PV: You’re an activist against racism, and for cultural diversity: this is embodied in your position as editor of Mascara Literary Review, and in some of your published essays and articles. Would you say that race and racism are themes in Vishvarūpa, and if so how do they manifest in the collection?

MC: I’m not sure that I am an activist against racism! I think racism is complex, and cannot be simplified into slogans. I have written essays on race, and I am interested to consider racial categories and how they preclude the specificity of certain voices, particularly mixed ancestry voices. It is almost impossible for these voices to cross certain barriers in order to reach a wider audience or simply in order to be a record within historical frameworks. This has become something I am deeply invested in: how does a mixed ancestry voice find a way to cross these impassable barriers of racial categorisation in literary categories, which are themselves overlapping: narrative, historical document, mythology, criticism and poetics?

I do think that writing essays can be affecting, and the language one uses is quite a different language to what is useful in poetry. It is often a rhetorical language: the intent and design is to inspire people, to provoke them. I don’t think Vishvarūpa is about race, although in the poem ‘(In)Visible’ – there’s a hint of that discriminatory amnesia, that spatial reduction conveyed in the shutting of doors.

PV: In that poem ‘(In)Visible,’ you write: ‘My body, sensual, without culture / bears no initial. My home, colonised by language. / (Yours.)’ I think the coloniser in this poem is the West, particularly the English. But where is ‘home’ in these lines?

MC: Well, I hope the text offers a partial response. Home can be the body, and I think the book is a lot about the perceptual world.
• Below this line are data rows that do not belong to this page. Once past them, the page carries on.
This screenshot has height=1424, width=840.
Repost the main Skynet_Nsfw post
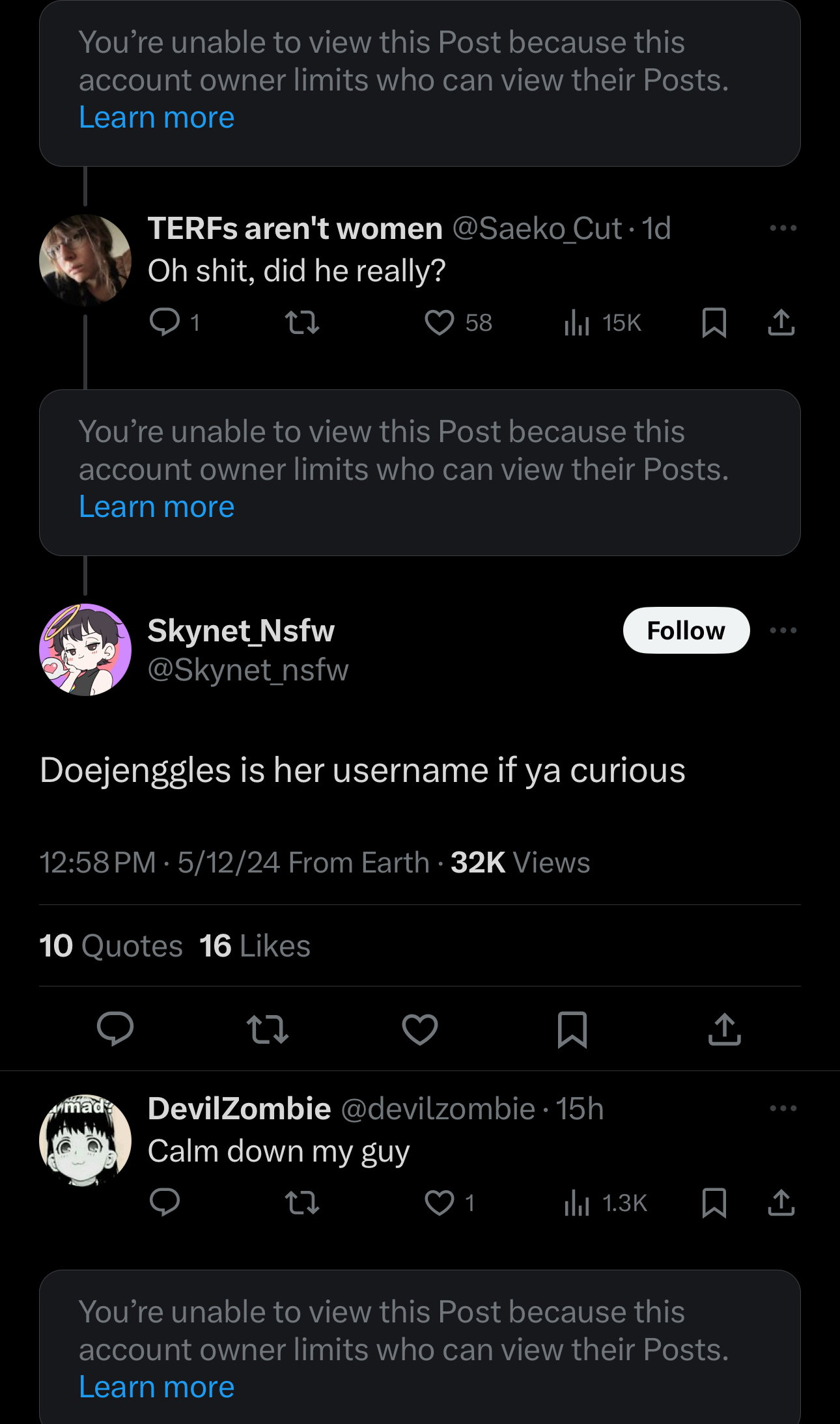click(x=268, y=1029)
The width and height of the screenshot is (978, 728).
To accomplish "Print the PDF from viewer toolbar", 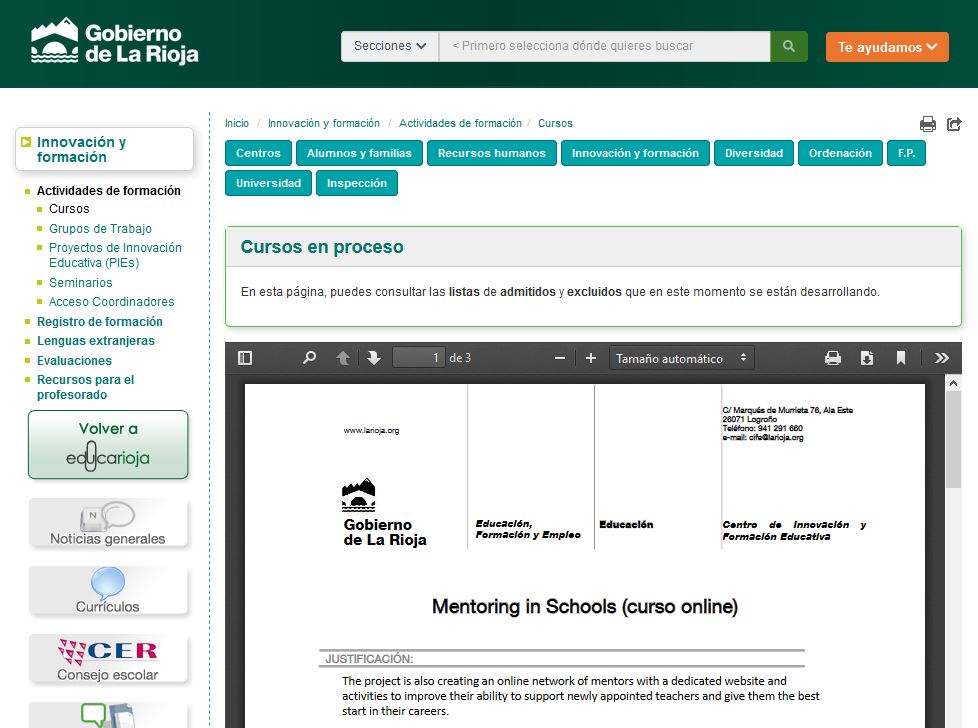I will [832, 358].
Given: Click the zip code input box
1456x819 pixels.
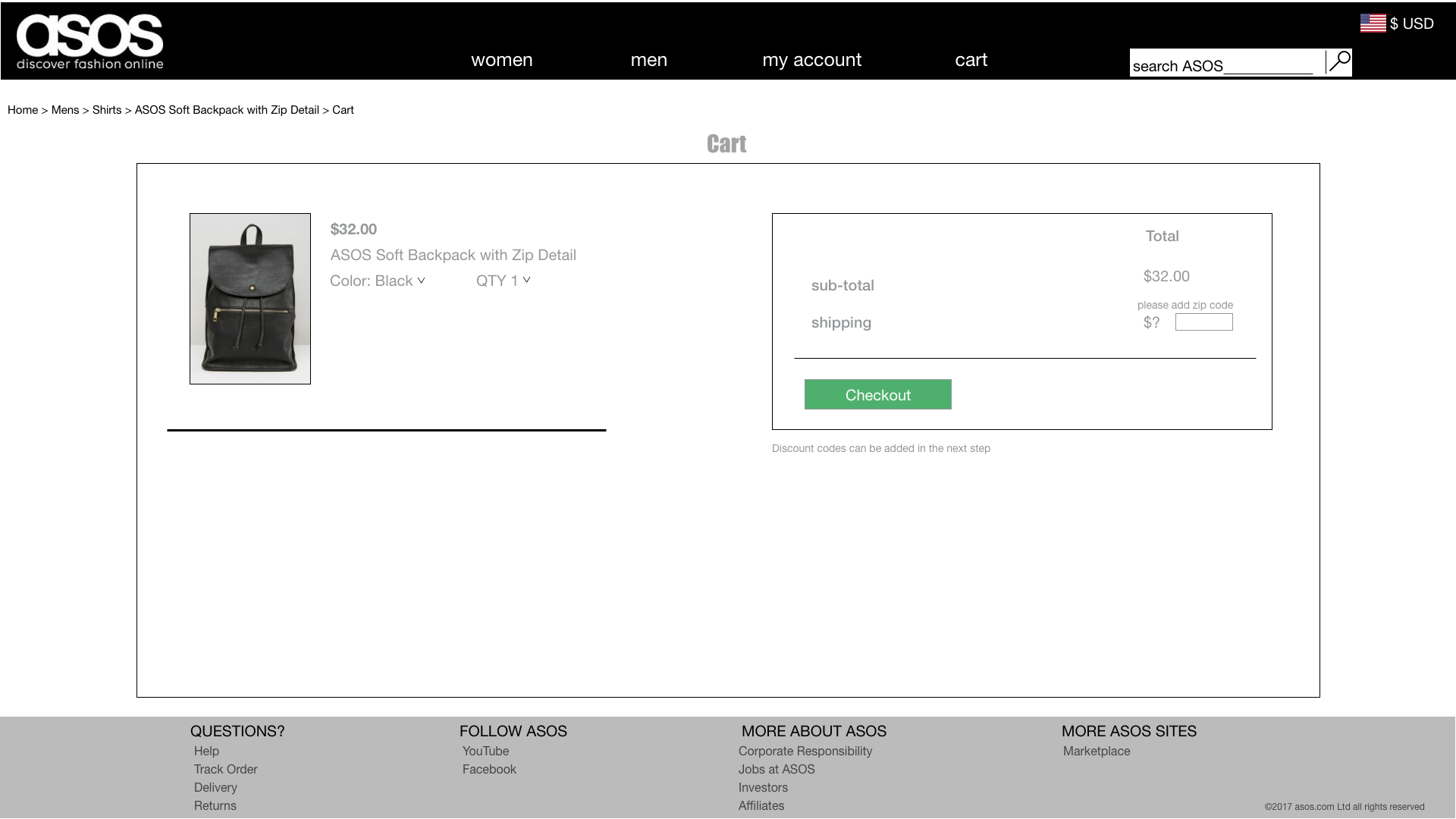Looking at the screenshot, I should [x=1203, y=322].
But sometimes, even the body is not a place where one can be at home. There is a whole range of questions and contexts you can apply in thinking about this conundrum. Is the body home? Or is land home? I would say that language is home.
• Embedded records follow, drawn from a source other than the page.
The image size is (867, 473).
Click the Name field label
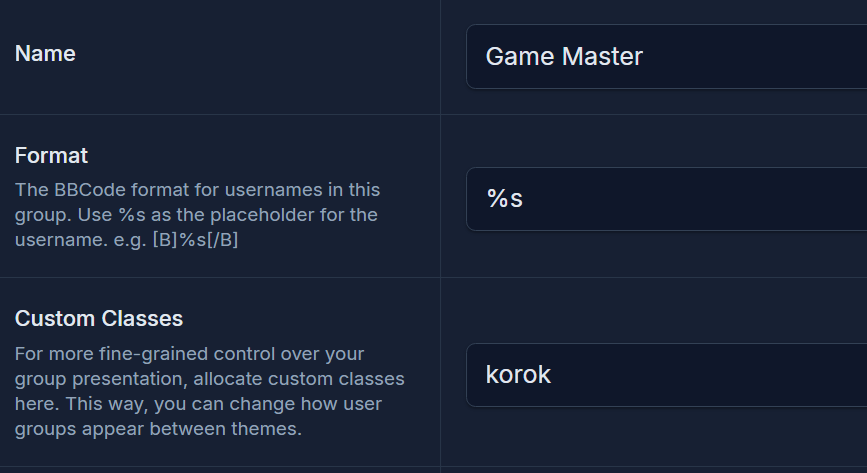click(45, 54)
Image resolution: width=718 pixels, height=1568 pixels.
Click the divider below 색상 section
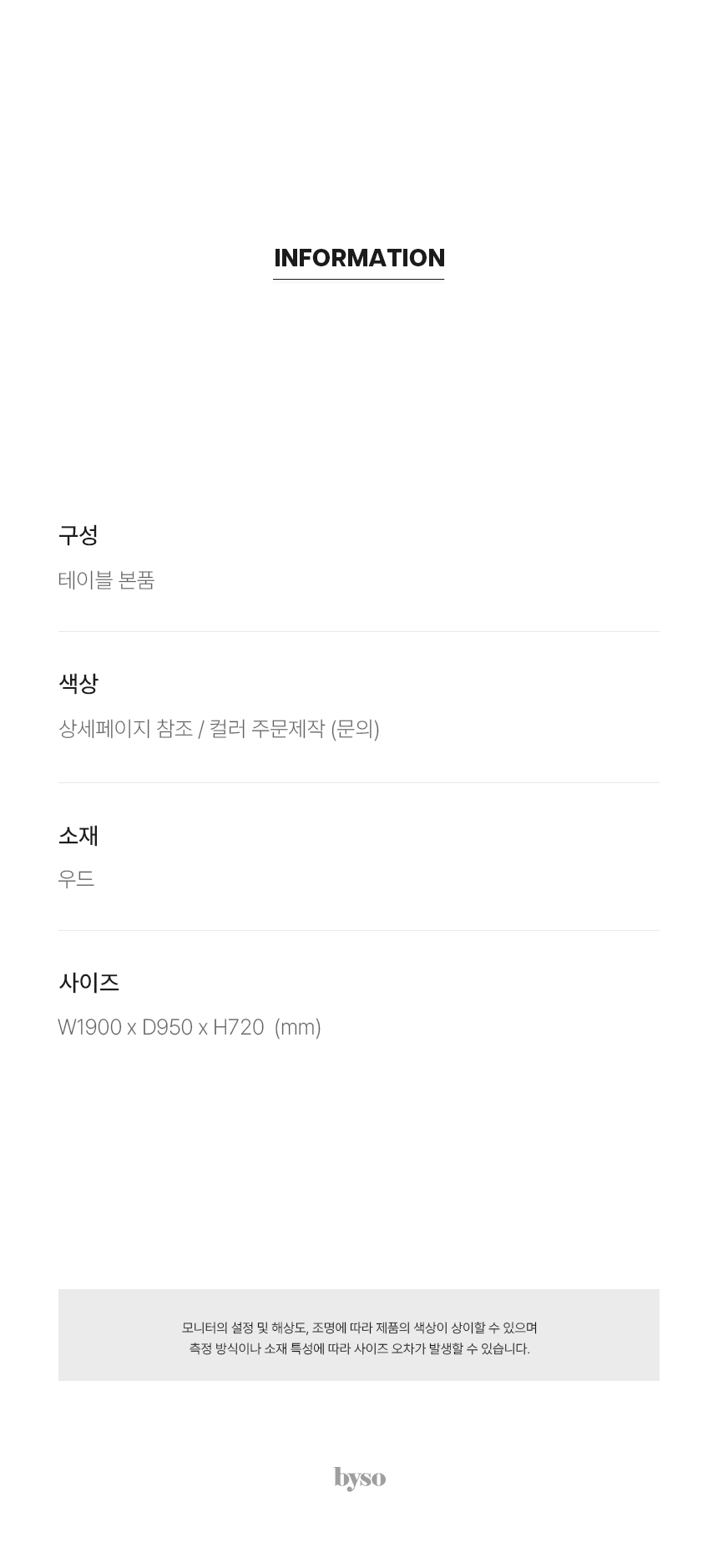point(359,782)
But also, just to go back to the point I mentioned before: that for Eurasians and for Anglo Indians, there were many places which were being considered as a potential home, including Mexico, the Andaman Islands, including Australia, including McCluskieganj in the north-east of India in the 1930s. Before 1947, when India became independent, there was a real crisis for these people – and we’re talking about a significant number of people – 300,000 people. 4% of Indians in Australia are Anglo Indian; it’s worth mentioning that, I think. There’s increasingly more research about their history, which is uplifting.

So where is home? I would like to think my spiritual homeland is India, the global South, and in this book I’m offering corridors. Also, I think it’s really nice that you, as a Tamil, are interviewing me. That speaks of new progressive ways of thinking. I remember in one of my trips to India I was attending a scholarly conference, and I suddenly experienced the kind of racism towards Anglo Indians and Eurasians that my parents would have experienced, which would have encouraged them to leave in the first place. And it shocked me. A leading, elder, male academic said to me: ‘Well, you’re not really Indian,’ and I thought: ‘Well, who am I then, or rather who are you, if you say that I am not Indian?’ Hindu fundamentalism like any extremism can manifest as religious and cultural intolerance and persecution.